Just read a great article on the subject of information overload. It’s kind of long, but it covers the topic pretty comprehensively — from the neuroscience to the philosophy of thought. I know I spend my time unwisely sometimes, which is wasteful.

Over the last several years, the problem of attention has migrated right into the center of our cultural attention. We hunt it in neurology labs, lament its decline on op-ed pages, fetishize it in grassroots quality-of-life movements, diagnose its absence in more and more of our children every year, cultivate it in yoga class twice a week, harness it as the engine of self-help empires, and pump it up to superhuman levels with drugs originally intended to treat Alzheimer’s and narcolepsy. Everyone still pays some form of attention all the time, of course — it’s basically impossible for humans not to — but the currency in which we pay it, and the goods we get in exchange, have changed dramatically.

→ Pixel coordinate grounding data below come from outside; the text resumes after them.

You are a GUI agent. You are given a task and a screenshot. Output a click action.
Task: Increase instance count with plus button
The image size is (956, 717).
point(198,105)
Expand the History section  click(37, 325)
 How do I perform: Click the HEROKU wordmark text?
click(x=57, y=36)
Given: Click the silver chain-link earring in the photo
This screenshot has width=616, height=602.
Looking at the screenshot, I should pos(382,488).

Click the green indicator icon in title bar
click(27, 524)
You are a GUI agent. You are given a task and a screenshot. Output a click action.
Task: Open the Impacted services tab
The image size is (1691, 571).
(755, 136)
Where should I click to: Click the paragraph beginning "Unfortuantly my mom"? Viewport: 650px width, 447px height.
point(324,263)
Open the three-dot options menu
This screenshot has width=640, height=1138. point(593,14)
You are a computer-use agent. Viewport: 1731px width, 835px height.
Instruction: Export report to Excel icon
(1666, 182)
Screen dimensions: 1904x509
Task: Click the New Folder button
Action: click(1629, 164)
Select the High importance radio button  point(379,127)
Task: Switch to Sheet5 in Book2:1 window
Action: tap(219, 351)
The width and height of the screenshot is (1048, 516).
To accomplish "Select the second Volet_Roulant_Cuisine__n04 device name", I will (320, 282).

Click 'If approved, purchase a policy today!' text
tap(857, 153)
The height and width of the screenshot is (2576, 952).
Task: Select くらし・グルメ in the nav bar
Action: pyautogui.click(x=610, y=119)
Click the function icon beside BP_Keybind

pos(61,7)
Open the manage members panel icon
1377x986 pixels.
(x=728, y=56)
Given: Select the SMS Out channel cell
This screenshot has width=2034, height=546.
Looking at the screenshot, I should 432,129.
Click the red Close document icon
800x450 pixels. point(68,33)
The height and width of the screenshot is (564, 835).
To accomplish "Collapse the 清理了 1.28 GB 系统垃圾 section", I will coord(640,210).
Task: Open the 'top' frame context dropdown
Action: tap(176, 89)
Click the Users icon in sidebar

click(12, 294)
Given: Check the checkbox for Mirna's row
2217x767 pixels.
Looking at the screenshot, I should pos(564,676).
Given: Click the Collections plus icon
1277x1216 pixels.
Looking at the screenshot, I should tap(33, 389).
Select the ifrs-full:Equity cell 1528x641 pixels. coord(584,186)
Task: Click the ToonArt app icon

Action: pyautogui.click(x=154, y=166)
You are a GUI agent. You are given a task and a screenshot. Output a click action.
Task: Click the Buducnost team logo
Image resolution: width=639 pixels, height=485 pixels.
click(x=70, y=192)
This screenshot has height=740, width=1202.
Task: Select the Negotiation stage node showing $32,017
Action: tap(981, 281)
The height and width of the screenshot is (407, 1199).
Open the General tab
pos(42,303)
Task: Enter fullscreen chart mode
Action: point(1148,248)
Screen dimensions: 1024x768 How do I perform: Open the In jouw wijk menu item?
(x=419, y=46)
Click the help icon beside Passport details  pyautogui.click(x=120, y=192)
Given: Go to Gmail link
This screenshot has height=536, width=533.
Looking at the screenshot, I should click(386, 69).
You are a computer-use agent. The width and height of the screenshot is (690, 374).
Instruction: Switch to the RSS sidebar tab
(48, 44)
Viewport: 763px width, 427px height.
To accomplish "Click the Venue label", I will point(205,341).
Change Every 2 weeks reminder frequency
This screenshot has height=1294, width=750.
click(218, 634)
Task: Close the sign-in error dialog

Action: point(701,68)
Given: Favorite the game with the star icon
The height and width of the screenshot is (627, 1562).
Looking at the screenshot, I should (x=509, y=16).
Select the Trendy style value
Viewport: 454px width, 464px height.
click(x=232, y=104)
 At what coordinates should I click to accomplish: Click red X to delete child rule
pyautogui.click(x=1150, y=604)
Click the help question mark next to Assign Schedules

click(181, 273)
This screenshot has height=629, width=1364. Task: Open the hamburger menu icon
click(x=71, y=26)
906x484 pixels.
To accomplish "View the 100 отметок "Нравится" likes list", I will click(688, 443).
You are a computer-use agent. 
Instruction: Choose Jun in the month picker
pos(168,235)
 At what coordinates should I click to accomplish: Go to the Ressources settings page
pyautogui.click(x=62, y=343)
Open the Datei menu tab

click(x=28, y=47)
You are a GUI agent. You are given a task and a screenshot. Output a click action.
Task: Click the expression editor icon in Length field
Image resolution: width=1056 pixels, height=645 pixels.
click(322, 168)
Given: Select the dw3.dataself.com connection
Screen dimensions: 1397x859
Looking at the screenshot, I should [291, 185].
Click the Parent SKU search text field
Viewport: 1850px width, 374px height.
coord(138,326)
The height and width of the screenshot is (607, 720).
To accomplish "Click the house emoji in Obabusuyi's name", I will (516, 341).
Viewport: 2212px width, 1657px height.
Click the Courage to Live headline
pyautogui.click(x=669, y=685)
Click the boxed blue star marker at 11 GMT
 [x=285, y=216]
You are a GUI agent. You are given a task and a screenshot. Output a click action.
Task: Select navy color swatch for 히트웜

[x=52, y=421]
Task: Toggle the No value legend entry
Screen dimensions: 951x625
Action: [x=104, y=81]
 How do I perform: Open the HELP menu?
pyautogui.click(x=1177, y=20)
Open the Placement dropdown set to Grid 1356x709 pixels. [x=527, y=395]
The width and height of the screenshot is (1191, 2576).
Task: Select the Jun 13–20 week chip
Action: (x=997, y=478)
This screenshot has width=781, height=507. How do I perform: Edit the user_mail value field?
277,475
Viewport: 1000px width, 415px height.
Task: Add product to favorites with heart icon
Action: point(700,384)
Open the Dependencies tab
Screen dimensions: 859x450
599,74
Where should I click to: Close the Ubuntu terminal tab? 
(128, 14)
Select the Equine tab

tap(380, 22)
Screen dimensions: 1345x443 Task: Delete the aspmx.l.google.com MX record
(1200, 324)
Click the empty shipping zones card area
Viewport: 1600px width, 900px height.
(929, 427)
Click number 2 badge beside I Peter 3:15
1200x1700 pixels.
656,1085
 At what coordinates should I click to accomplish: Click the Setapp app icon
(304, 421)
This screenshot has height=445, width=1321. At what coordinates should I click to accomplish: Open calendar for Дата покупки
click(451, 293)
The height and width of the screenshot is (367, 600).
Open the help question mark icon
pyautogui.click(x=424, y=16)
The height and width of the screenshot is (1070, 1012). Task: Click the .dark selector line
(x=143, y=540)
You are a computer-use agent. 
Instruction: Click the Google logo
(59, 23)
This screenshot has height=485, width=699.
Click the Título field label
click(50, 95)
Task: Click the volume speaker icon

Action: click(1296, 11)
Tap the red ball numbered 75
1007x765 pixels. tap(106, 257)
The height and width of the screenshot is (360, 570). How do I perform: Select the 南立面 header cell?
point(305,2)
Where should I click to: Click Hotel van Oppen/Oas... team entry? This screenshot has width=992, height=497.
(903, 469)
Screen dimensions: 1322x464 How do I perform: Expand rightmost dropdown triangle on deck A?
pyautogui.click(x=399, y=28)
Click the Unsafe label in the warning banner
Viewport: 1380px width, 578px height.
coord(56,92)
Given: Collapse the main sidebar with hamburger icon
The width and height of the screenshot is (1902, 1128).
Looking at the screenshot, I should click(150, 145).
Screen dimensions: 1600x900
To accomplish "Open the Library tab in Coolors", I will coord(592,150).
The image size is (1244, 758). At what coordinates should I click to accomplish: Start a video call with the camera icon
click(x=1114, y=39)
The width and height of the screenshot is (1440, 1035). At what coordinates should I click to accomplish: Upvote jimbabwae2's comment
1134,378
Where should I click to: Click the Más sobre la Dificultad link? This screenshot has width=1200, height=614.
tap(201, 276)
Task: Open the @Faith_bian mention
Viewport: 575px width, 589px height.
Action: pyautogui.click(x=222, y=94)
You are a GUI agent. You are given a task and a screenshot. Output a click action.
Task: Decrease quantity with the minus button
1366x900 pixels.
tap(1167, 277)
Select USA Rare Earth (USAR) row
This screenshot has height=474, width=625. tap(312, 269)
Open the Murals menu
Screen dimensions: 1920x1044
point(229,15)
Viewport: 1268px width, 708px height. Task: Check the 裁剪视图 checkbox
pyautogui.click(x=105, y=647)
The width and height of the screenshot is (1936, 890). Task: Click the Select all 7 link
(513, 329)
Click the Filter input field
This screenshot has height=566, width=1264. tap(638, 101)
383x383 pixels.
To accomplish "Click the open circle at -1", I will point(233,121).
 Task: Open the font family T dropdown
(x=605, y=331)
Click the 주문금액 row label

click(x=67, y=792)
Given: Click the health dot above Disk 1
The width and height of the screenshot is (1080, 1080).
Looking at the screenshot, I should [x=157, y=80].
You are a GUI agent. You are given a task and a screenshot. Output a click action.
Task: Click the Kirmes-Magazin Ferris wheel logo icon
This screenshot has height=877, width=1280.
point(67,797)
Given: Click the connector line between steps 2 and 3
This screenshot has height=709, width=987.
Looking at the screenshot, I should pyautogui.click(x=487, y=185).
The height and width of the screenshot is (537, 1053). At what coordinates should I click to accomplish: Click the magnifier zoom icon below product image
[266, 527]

via In Defense of Distraction.

After reading this article, I am convinced that we need to watch how we spend our time and our attention even more than we watch how we spend our money. As Ferris Bueller said: “Life moves pretty fast. If you don’t stop and look around once in a while, you could miss it.” There is a lot of information on the internet, and serendipitous discovery is a big part of the magic of the modern world. If we can find a way to focus on fewer tasks at a time, I think we will be able to do just as much and get more out of it.